Signatories were: China, Burkino Faso, Comoros, El Salvador, Grenada, Honduras, Kiribati, Liberia, Sao Tome and Principe, Saudi Arabia, Senegal, Sierra Leone, Singapore, Switzerland and Syria. It will come into force when it is ratified by three state parties.
The Convention, drafted by Comite Maritime International (CMI), provides a harmonised regime for giving international effect to judicial sales of ships. It also establishes a central repository to which notices and certificates of all judicial sales of ships under the Convention must be transmitted for publication. It streamlines processes for the deletion and registration of ships in the registries of Contracting Parties on the basis of a certificate of judicial sale issued in accordance with the Convention.
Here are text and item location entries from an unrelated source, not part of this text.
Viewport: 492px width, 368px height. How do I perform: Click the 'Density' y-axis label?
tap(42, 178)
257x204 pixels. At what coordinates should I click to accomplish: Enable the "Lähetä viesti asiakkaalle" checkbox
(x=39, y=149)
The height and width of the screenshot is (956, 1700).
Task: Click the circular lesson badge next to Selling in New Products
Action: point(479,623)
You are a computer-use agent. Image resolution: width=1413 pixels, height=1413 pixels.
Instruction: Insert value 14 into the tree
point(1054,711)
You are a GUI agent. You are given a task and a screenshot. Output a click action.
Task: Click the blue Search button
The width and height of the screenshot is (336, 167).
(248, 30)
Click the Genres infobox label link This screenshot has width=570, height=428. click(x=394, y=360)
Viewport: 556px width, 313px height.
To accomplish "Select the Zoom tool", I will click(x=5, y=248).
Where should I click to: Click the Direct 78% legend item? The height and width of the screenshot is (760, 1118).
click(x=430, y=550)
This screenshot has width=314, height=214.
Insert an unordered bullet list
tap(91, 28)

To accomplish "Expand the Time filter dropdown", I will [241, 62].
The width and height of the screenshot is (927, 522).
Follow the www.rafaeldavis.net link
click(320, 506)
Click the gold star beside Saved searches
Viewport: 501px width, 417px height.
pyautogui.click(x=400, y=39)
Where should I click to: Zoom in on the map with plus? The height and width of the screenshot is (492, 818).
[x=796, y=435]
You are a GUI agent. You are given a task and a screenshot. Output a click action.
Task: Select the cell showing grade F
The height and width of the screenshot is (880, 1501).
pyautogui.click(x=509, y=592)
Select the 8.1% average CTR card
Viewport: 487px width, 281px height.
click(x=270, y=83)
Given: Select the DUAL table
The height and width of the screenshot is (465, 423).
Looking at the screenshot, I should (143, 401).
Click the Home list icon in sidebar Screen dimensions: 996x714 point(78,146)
By providing greater certainty across borders that a judicial sale will confer clean title to a ship on the purchaser, and that the ship may not ordinarily be arrested after a judicial sale for a claim arising prior to the judicial sale, the Convention will benefit shipowners, potential purchasers, creditors, ship financiers and other stakeholders in the maritime industry.
The draft was concluded in June 2022 and adopted by the General Assembly of the United Nations in December.
Becoming a Party to the Convention will ensure that Singapore remains a progressive jurisdiction where key maritime-related legal activities are efficient and effective, in line with Singapore’s position as a leading maritime centre, said the Ministry of Law in a statement.